● Exercise set
**a.** In the passage on electric vehicles, what is named as the biggest factor that could make EVs even better?
**b.** Transcribe the passage on electric vehicles, everything from "Where policies could" down to "in this respect.".
**c.** Pick up the passage on electric vehicles where it stops and continue it.

## start Provided passage

Electric vehicles also offer an advantage when it comes to fewer trips to the mechanic; conventional vehicles have more moving parts that can break down. “You’re more likely to be doing maintenance on a conventional vehicle,” says Gillingham. He says that there have been Teslas in his studies that are around eight years old, with 300,000 miles on them, which means that even though the battery does tend to degrade a little every year, that degradation is fairly modest.

Eventually, if the electric vehicle markets grow substantially, and there’s many of these vehicles in circulation, reusing the metals in the cars can increase their benefits. “This is something that you can’t really do with the fossil fuels that have already been combusted in an internal combustion engine,” says Trancik. “There is a potential to set up that circularity in the supply chain of those metals that’s not readily done with fossil fuels.”

Since batteries are fairly environmentally costly, the best case is for consumers who are interested in EVs to get a car with a small battery, or a plug-in hybrid electric car that runs on battery power most of the time. “A Toyota Corolla-sized car, maybe with some hybridization, could in many cases, be better for the environment than a gigantic Hummer-sized electric vehicle,” says Gillingham. (The charts in this New York Times article help visualize that distinction.) 

Where policies could help

Electric vehicles are already better for the environment and becoming increasingly better for the environment. 

The biggest factor that could make EVs even better is if the electrical grid goes fully carbon free. Policies that provide subsidies for carbon-free power, or carbon taxes to incentivize cleaner power, could help in this respect.

## end Provided passage
## start Items

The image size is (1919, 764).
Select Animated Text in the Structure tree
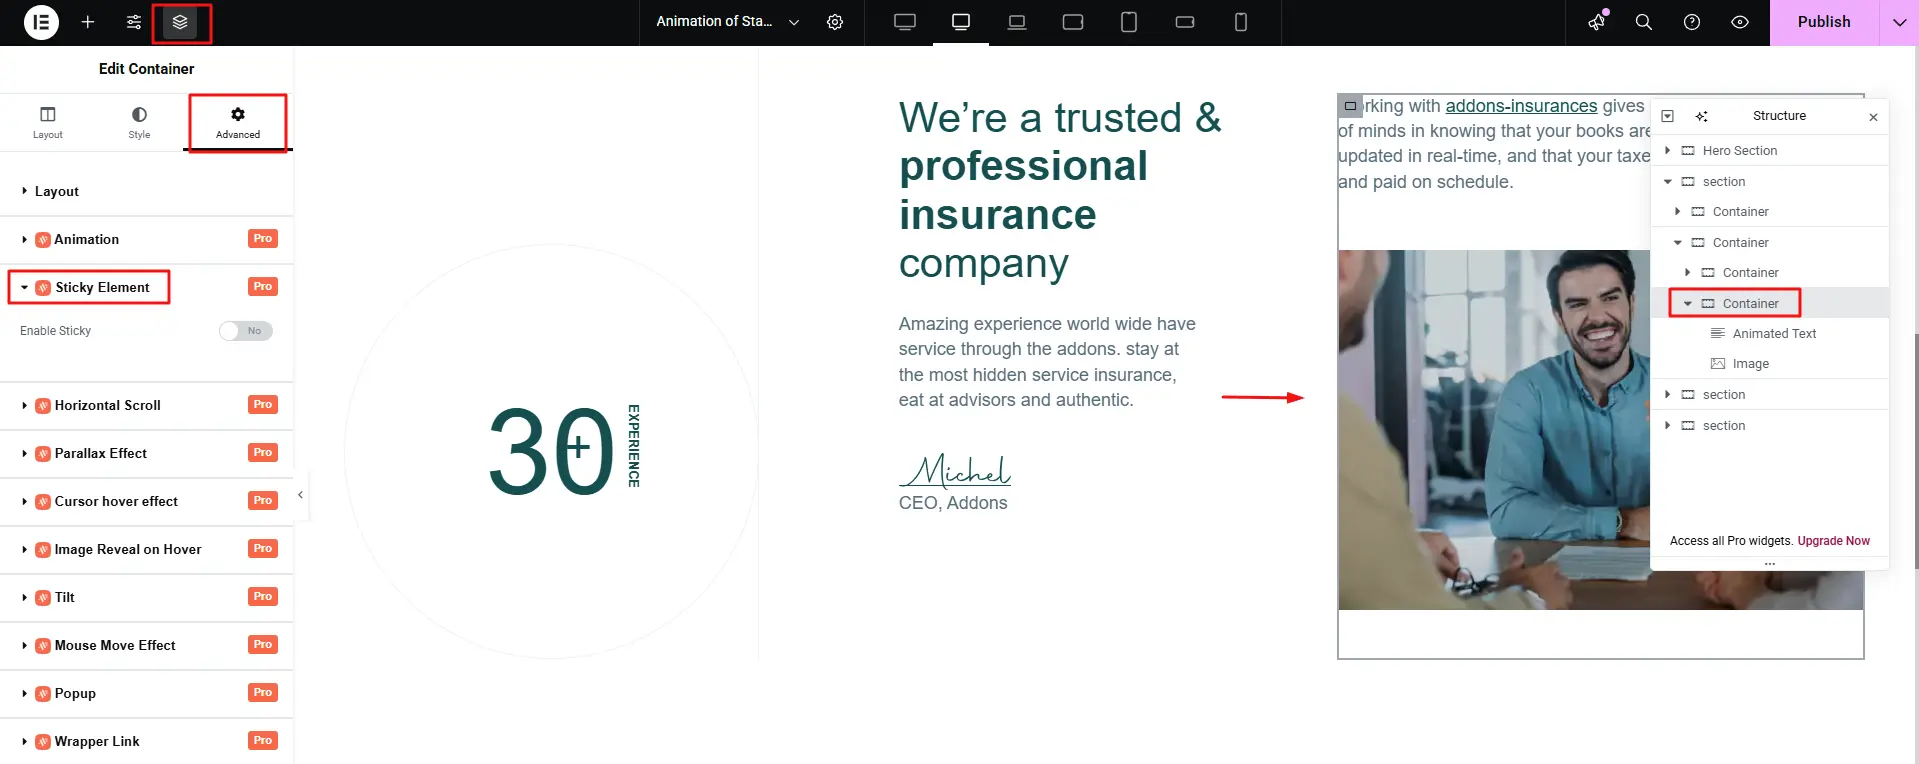coord(1774,334)
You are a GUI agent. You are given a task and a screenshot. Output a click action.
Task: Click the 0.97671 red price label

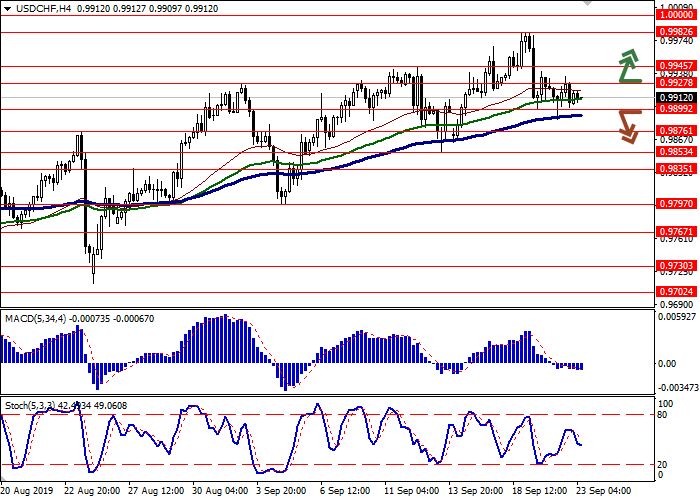click(676, 231)

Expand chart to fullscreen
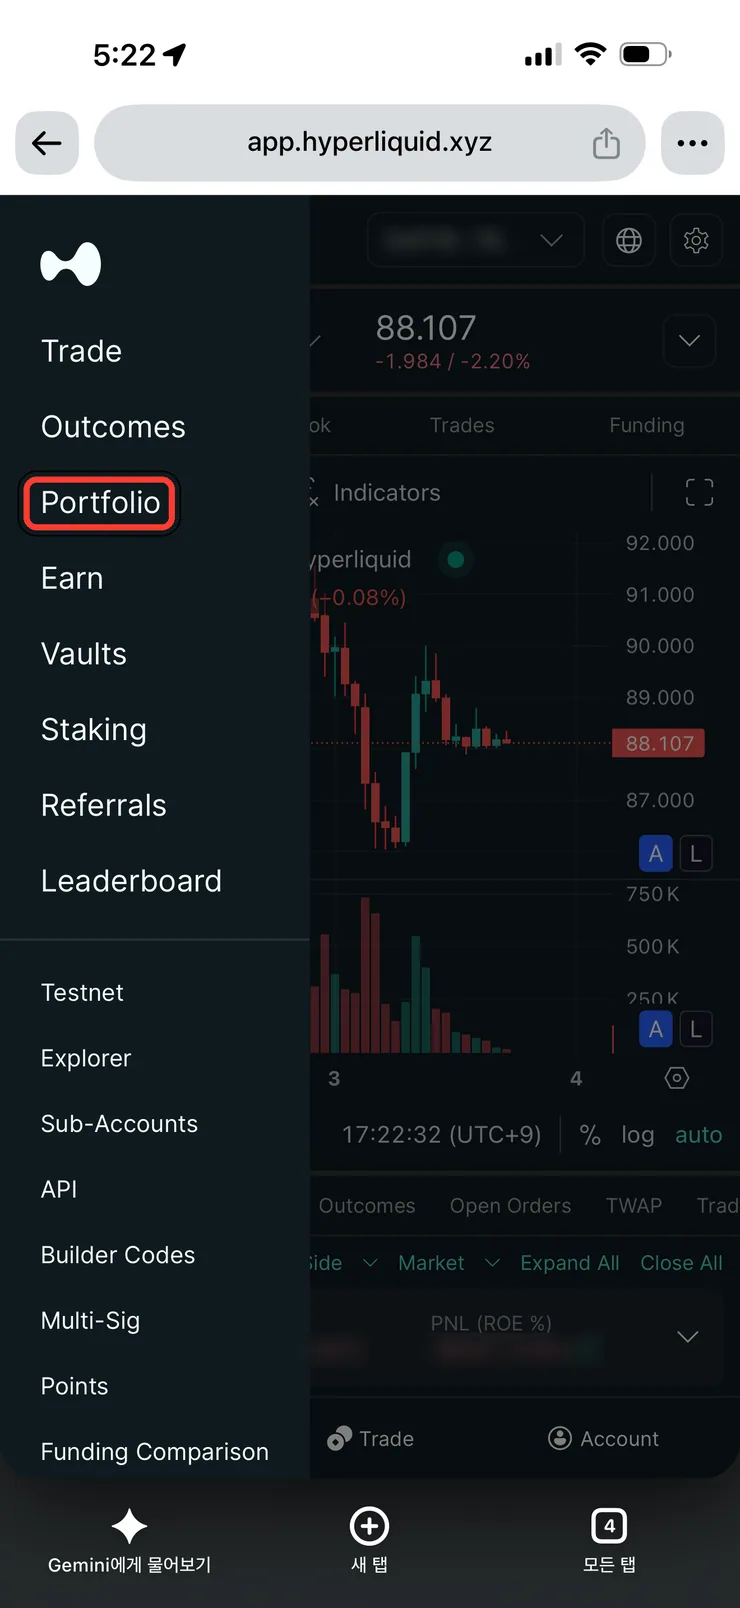coord(699,492)
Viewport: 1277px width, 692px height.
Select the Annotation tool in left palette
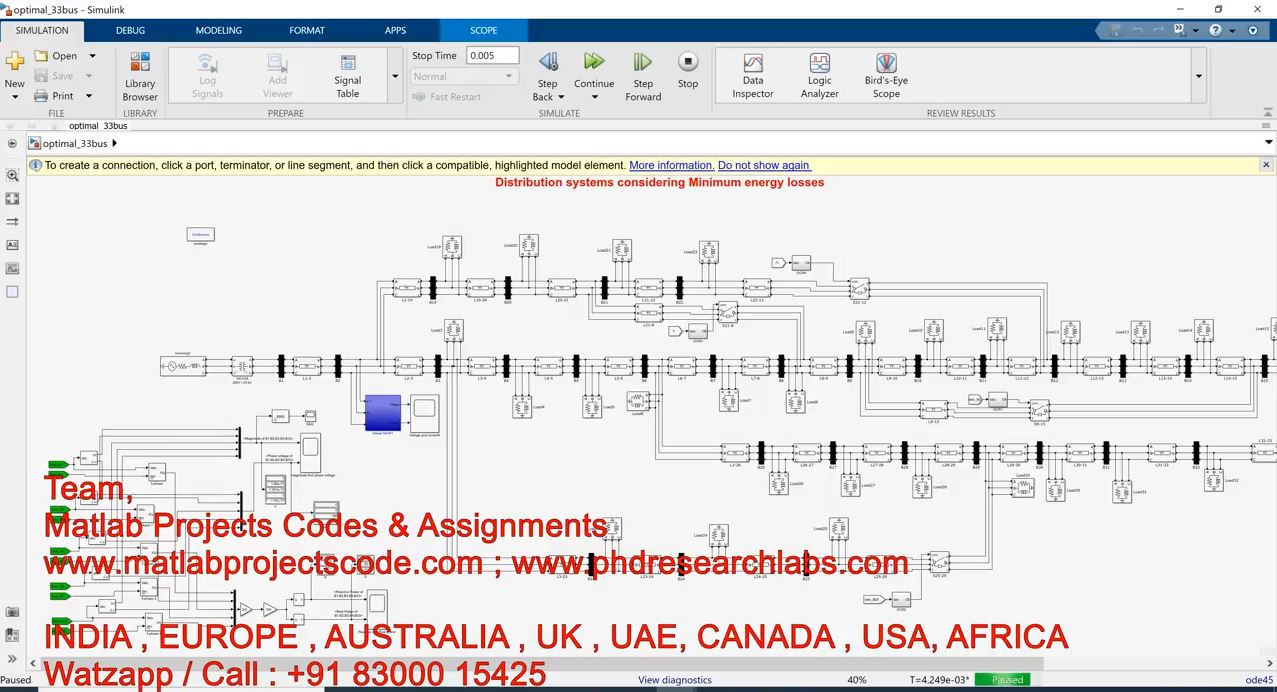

## end Items

● Written responses
**a.** The electrical grid going fully carbon free.

**b.**
Where policies could help

Electric vehicles are already better for the environment and becoming increasingly better for the environment. 

The biggest factor that could make EVs even better is if the electrical grid goes fully carbon free. Policies that provide subsidies for carbon-free power, or carbon taxes to incentivize cleaner power, could help in this respect.

**c.**
The other aspect that would make a difference is to encourage more efficient electric vehicles and to discourage the production of enormous electric vehicles. “Some people may need a pickup truck for work. But if you don’t need a large car for an actual activity, it’s certainly better to have a more reasonably sized car,” Gillingham says.  

Plus, electrifying public transportation, buses, and vehicles like the fleet of trucks run by the USPS can have a big impact because of how often they’re used. Making these vehicles electric can reduce air pollution from idling, and routes can be designed so that they don’t need as large of a battery.  

“The rollout of EVs in general has been slower than demand would support…There’s potentially a larger market for EVs,” Gillingham says. The holdup is due mainly to supply chain problems

Switching over completely to EVs is, of course, not the end-all solution for the world’s environmental woes. Currently, car culture is very deeply embedded in American culture and consumerism in general, Gillingham says, and that’s not easy to change. When it comes to climate policy around transportation, it needs to address all the different modes of transportation that people use and the industrial energy services to bring down greenhouse gas emissions across the board. 

The greenest form of transportation is walking, followed by biking, followed by using public transit. Electrifying the vehicles that can be electrified is great, but policies should also consider the ways cities are designed—are they walkable, livable, and have a reliable public transit system connecting communities to where they need to go? 

“There’s definitely a number of different modes of transport that need to be addressed and green modes of transport that need to be supported,” says Trancik. “We really need to be thinking holistically about all these ways to reduce greenhouse gas emissions.”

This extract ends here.